* To be done
Rewrite the material below, putting "Determine" in place of every "Identify" and keeping everything else the same.
== == ==
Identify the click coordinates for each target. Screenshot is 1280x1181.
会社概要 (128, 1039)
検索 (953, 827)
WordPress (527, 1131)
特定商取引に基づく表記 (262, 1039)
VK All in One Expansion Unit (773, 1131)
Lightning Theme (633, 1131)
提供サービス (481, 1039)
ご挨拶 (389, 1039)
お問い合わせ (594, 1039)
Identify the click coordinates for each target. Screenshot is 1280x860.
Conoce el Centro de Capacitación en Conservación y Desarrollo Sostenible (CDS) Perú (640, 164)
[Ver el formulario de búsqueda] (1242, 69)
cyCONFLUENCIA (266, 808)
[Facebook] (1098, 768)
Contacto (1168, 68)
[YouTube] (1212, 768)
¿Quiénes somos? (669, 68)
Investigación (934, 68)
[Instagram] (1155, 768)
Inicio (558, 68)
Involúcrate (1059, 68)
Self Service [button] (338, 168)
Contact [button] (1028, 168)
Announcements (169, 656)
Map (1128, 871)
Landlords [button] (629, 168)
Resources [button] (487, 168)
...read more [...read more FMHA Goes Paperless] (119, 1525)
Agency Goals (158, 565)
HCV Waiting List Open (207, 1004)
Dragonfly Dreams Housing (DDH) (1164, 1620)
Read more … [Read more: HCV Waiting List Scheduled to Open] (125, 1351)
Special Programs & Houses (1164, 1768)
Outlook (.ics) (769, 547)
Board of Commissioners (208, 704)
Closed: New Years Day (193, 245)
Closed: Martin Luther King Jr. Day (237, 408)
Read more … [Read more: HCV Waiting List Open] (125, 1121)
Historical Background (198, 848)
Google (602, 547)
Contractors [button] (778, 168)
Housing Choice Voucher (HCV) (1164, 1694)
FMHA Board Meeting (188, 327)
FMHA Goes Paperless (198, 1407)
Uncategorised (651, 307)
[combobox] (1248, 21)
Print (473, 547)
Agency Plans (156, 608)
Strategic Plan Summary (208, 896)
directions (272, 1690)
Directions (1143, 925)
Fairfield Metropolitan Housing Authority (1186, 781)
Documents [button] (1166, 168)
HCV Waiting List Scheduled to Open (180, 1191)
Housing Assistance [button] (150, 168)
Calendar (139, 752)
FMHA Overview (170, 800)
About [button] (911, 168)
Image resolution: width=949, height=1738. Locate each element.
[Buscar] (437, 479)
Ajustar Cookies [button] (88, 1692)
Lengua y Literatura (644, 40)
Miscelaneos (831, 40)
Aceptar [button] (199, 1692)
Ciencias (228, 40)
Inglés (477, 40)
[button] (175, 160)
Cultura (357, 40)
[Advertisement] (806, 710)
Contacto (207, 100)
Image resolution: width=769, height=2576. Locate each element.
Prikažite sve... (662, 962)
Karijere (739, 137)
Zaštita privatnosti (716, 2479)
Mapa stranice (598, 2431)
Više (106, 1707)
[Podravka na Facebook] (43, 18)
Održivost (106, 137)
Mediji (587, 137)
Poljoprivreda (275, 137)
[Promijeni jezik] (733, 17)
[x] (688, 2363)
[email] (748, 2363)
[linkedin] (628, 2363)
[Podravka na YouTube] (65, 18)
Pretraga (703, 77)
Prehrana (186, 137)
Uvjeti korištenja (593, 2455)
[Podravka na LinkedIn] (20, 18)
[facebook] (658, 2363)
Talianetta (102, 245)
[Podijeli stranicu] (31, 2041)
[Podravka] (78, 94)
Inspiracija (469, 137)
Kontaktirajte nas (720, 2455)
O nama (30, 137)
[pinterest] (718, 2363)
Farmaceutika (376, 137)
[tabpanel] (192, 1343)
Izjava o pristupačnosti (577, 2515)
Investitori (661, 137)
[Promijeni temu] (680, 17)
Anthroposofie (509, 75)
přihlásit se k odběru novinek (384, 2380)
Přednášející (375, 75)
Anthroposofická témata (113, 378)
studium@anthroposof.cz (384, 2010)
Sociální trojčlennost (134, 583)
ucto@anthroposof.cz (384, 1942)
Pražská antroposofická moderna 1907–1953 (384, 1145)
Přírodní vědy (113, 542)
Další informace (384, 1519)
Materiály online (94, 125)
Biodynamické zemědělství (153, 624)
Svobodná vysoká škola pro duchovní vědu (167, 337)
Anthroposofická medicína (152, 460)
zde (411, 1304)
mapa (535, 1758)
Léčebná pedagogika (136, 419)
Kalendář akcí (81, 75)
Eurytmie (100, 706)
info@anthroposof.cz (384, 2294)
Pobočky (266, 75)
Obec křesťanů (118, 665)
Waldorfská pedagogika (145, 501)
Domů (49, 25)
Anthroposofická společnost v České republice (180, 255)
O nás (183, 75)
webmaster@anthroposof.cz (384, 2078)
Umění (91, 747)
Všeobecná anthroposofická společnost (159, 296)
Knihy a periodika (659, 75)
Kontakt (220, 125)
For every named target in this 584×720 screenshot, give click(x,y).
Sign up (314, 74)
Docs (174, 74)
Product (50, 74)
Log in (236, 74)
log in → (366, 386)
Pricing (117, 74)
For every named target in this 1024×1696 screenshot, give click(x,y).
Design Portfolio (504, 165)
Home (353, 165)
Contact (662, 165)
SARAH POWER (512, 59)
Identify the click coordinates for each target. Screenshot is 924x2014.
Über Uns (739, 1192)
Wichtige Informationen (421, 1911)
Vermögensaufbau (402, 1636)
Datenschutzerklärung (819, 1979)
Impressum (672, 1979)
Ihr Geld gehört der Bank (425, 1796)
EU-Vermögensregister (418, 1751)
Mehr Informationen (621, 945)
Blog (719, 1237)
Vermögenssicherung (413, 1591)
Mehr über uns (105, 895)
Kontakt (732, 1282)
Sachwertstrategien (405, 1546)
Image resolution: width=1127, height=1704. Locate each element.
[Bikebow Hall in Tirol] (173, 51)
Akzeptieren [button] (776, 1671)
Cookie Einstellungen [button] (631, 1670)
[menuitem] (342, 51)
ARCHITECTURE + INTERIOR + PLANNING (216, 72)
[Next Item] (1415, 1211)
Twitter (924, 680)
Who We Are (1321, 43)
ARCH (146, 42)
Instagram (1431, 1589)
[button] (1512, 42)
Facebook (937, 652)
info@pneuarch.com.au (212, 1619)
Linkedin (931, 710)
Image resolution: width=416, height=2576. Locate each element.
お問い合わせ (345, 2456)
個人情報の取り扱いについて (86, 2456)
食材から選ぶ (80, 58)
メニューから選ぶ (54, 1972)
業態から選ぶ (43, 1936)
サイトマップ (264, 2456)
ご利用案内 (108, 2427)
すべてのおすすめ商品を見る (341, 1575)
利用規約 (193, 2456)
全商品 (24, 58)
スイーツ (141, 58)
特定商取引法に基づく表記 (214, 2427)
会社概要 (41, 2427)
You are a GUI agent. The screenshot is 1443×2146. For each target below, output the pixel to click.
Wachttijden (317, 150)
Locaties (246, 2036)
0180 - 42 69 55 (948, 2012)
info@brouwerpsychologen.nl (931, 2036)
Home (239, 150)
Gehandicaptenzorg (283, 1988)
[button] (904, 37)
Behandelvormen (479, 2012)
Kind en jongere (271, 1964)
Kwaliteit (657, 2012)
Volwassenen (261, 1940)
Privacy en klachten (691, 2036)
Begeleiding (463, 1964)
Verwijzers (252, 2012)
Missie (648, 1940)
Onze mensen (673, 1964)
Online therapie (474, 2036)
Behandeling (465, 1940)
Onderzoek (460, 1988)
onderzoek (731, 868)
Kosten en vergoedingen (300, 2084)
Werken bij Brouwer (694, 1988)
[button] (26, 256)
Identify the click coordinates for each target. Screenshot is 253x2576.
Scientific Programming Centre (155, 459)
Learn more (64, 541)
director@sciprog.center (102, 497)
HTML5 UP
== == ==
* Output for this task
Determine the click coordinates for each target. Screenshot is 1280x1181.
会社概要 (128, 1039)
検索 (953, 827)
WordPress (527, 1131)
特定商取引に基づく表記 (262, 1039)
VK All in One Expansion Unit (773, 1131)
Lightning Theme (633, 1131)
提供サービス (481, 1039)
ご挨拶 (389, 1039)
お問い合わせ (594, 1039)
Determine the click coordinates for each target. Screenshot is 1280x860.
Conoce el Centro de Capacitación en Conservación y Desarrollo Sostenible (CDS) Perú (640, 164)
[Ver el formulario de búsqueda] (1242, 69)
cyCONFLUENCIA (266, 808)
[Facebook] (1098, 768)
Contacto (1168, 68)
[YouTube] (1212, 768)
¿Quiénes somos? (669, 68)
Investigación (934, 68)
[Instagram] (1155, 768)
Inicio (558, 68)
Involúcrate (1059, 68)
Self Service [button] (338, 168)
Contact [button] (1028, 168)
Announcements (169, 656)
Map (1128, 871)
Landlords [button] (629, 168)
Resources [button] (487, 168)
...read more [...read more FMHA Goes Paperless] (119, 1525)
Agency Goals (158, 565)
HCV Waiting List Open (207, 1004)
Dragonfly Dreams Housing (DDH) (1164, 1620)
Read more … [Read more: HCV Waiting List Scheduled to Open] (125, 1351)
Special Programs & Houses (1164, 1768)
Outlook (.ics) (769, 547)
Board of Commissioners (208, 704)
Closed: New Years Day (193, 245)
Closed: Martin Luther King Jr. Day (237, 408)
Read more … [Read more: HCV Waiting List Open] (125, 1121)
Historical Background (198, 848)
Google (602, 547)
Contractors [button] (778, 168)
Housing Choice Voucher (HCV) (1164, 1694)
FMHA Board Meeting (188, 327)
FMHA Goes Paperless (198, 1407)
Uncategorised (651, 307)
[combobox] (1248, 21)
Print (473, 547)
Agency Plans (156, 608)
Strategic Plan Summary (208, 896)
directions (272, 1690)
Directions (1143, 925)
Fairfield Metropolitan Housing Authority (1186, 781)
Documents [button] (1166, 168)
HCV Waiting List Scheduled to Open (180, 1191)
Housing Assistance [button] (150, 168)
Calendar (139, 752)
FMHA Overview (170, 800)
About [button] (911, 168)
Image resolution: width=949, height=1738. Locate each element.
[Buscar] (437, 479)
Ajustar Cookies [button] (88, 1692)
Lengua y Literatura (644, 40)
Miscelaneos (831, 40)
Aceptar [button] (199, 1692)
Ciencias (228, 40)
Inglés (477, 40)
[button] (175, 160)
Cultura (357, 40)
[Advertisement] (806, 710)
Contacto (207, 100)
Image resolution: width=769, height=2576. Locate each element.
Prikažite sve... (662, 962)
Karijere (739, 137)
Zaštita privatnosti (716, 2479)
Mapa stranice (598, 2431)
Više (106, 1707)
[Podravka na Facebook] (43, 18)
Održivost (106, 137)
Mediji (587, 137)
Poljoprivreda (275, 137)
[Promijeni jezik] (733, 17)
[x] (688, 2363)
[email] (748, 2363)
[linkedin] (628, 2363)
[Podravka na YouTube] (65, 18)
Pretraga (703, 77)
Prehrana (186, 137)
Uvjeti korištenja (593, 2455)
[Podravka na LinkedIn] (20, 18)
[facebook] (658, 2363)
Talianetta (102, 245)
[Podijeli stranicu] (31, 2041)
[Podravka] (78, 94)
Inspiracija (469, 137)
Kontaktirajte nas (720, 2455)
O nama (30, 137)
[pinterest] (718, 2363)
Farmaceutika (376, 137)
[tabpanel] (192, 1343)
Izjava o pristupačnosti (577, 2515)
Investitori (661, 137)
[Promijeni temu] (680, 17)
Anthroposofie (509, 75)
přihlásit se k odběru novinek (384, 2380)
Přednášející (375, 75)
Anthroposofická témata (113, 378)
studium@anthroposof.cz (384, 2010)
Sociální trojčlennost (134, 583)
ucto@anthroposof.cz (384, 1942)
Pražská antroposofická moderna 1907–1953 (384, 1145)
Přírodní vědy (113, 542)
Další informace (384, 1519)
Materiály online (94, 125)
Biodynamické zemědělství (153, 624)
Svobodná vysoká škola pro duchovní vědu (167, 337)
Anthroposofická medicína (152, 460)
zde (411, 1304)
mapa (535, 1758)
Léčebná pedagogika (136, 419)
Kalendář akcí (81, 75)
Eurytmie (100, 706)
info@anthroposof.cz (384, 2294)
Pobočky (266, 75)
Obec křesťanů (118, 665)
Waldorfská pedagogika (145, 501)
Domů (49, 25)
Anthroposofická společnost v České republice (180, 255)
O nás (183, 75)
webmaster@anthroposof.cz (384, 2078)
Umění (91, 747)
Všeobecná anthroposofická společnost (159, 296)
Knihy a periodika (659, 75)
Kontakt (220, 125)
For every named target in this 584×720 screenshot, give click(x,y).
Sign up (314, 74)
Docs (174, 74)
Product (50, 74)
Log in (236, 74)
log in → (366, 386)
Pricing (117, 74)
For every named target in this 1024×1696 screenshot, give click(x,y).
Design Portfolio (504, 165)
Home (353, 165)
Contact (662, 165)
SARAH POWER (512, 59)
Determine the click coordinates for each target. Screenshot is 924x2014.
Über Uns (739, 1192)
Wichtige Informationen (421, 1911)
Vermögensaufbau (402, 1636)
Datenschutzerklärung (819, 1979)
Impressum (672, 1979)
Ihr Geld gehört der Bank (425, 1796)
EU-Vermögensregister (418, 1751)
Mehr Informationen (621, 945)
Blog (719, 1237)
Vermögenssicherung (413, 1591)
Mehr über uns (105, 895)
Kontakt (732, 1282)
Sachwertstrategien (405, 1546)
Image resolution: width=1127, height=1704. Locate each element.
[Bikebow Hall in Tirol] (173, 51)
Akzeptieren [button] (776, 1671)
Cookie Einstellungen [button] (631, 1670)
[menuitem] (342, 51)
ARCHITECTURE + INTERIOR + PLANNING (216, 72)
[Next Item] (1415, 1211)
Twitter (924, 680)
Who We Are (1321, 43)
ARCH (146, 42)
Instagram (1431, 1589)
[button] (1512, 42)
Facebook (937, 652)
info@pneuarch.com.au (212, 1619)
Linkedin (931, 710)
Image resolution: width=416, height=2576. Locate each element.
お問い合わせ (345, 2456)
個人情報の取り扱いについて (86, 2456)
食材から選ぶ (80, 58)
メニューから選ぶ (54, 1972)
業態から選ぶ (43, 1936)
サイトマップ (264, 2456)
ご利用案内 (108, 2427)
すべてのおすすめ商品を見る (341, 1575)
利用規約 (193, 2456)
全商品 (24, 58)
スイーツ (141, 58)
特定商取引法に基づく表記 (214, 2427)
会社概要 (41, 2427)
You are a GUI agent. The screenshot is 1443×2146. For each target below, output the pixel to click.
Wachttijden (317, 150)
Locaties (246, 2036)
0180 - 42 69 55 (948, 2012)
info@brouwerpsychologen.nl (931, 2036)
Home (239, 150)
Gehandicaptenzorg (283, 1988)
[button] (904, 37)
Behandelvormen (479, 2012)
Kind en jongere (271, 1964)
Kwaliteit (657, 2012)
Volwassenen (261, 1940)
Privacy en klachten (691, 2036)
Begeleiding (463, 1964)
Verwijzers (252, 2012)
Missie (648, 1940)
Onze mensen (673, 1964)
Online therapie (474, 2036)
Behandeling (465, 1940)
Onderzoek (460, 1988)
onderzoek (731, 868)
Kosten en vergoedingen (300, 2084)
Werken bij Brouwer (694, 1988)
[button] (26, 256)
Determine the click coordinates for each target. Screenshot is 253x2576.
Scientific Programming Centre (155, 459)
Learn more (64, 541)
director@sciprog.center (102, 497)
HTML5 UP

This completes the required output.